BEGIN DATASET RECORDS

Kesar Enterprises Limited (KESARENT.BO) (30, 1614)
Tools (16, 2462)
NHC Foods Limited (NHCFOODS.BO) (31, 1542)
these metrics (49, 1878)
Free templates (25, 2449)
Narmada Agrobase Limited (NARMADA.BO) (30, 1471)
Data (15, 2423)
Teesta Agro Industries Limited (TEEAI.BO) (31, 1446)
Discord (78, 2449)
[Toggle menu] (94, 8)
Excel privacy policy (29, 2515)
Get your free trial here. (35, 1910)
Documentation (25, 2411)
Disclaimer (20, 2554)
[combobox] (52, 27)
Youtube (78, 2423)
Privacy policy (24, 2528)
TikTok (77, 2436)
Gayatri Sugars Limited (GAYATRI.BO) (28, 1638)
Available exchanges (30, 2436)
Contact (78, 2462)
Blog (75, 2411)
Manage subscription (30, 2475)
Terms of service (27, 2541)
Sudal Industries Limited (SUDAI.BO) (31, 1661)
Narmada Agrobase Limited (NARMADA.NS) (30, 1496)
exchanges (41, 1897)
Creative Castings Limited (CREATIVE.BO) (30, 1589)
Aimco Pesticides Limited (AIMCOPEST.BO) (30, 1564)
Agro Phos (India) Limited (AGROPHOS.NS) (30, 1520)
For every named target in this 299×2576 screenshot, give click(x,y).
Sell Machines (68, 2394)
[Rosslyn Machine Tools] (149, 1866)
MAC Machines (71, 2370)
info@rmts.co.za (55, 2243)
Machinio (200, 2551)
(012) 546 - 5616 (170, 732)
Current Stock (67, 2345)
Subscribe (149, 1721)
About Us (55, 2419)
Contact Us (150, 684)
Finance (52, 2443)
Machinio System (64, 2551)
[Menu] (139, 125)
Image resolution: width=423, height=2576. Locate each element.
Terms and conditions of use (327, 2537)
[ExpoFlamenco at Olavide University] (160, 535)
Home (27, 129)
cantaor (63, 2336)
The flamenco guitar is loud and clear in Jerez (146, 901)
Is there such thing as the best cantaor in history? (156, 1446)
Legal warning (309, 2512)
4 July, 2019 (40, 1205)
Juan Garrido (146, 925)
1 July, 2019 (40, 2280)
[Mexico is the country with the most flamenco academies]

END DATASET RECORDS

EXERCISE REQUIREMENTS = The response should hold exactly the lines starting at the line with "Narmada Agrobase Limited (NARMADA.BO)" and ending at the line with "[combobox] (52, 27)", and no other line of the material above.

ANSWER SECTION =
Narmada Agrobase Limited (NARMADA.BO) (30, 1471)
Data (15, 2423)
Teesta Agro Industries Limited (TEEAI.BO) (31, 1446)
Discord (78, 2449)
[Toggle menu] (94, 8)
Excel privacy policy (29, 2515)
Get your free trial here. (35, 1910)
Documentation (25, 2411)
Disclaimer (20, 2554)
[combobox] (52, 27)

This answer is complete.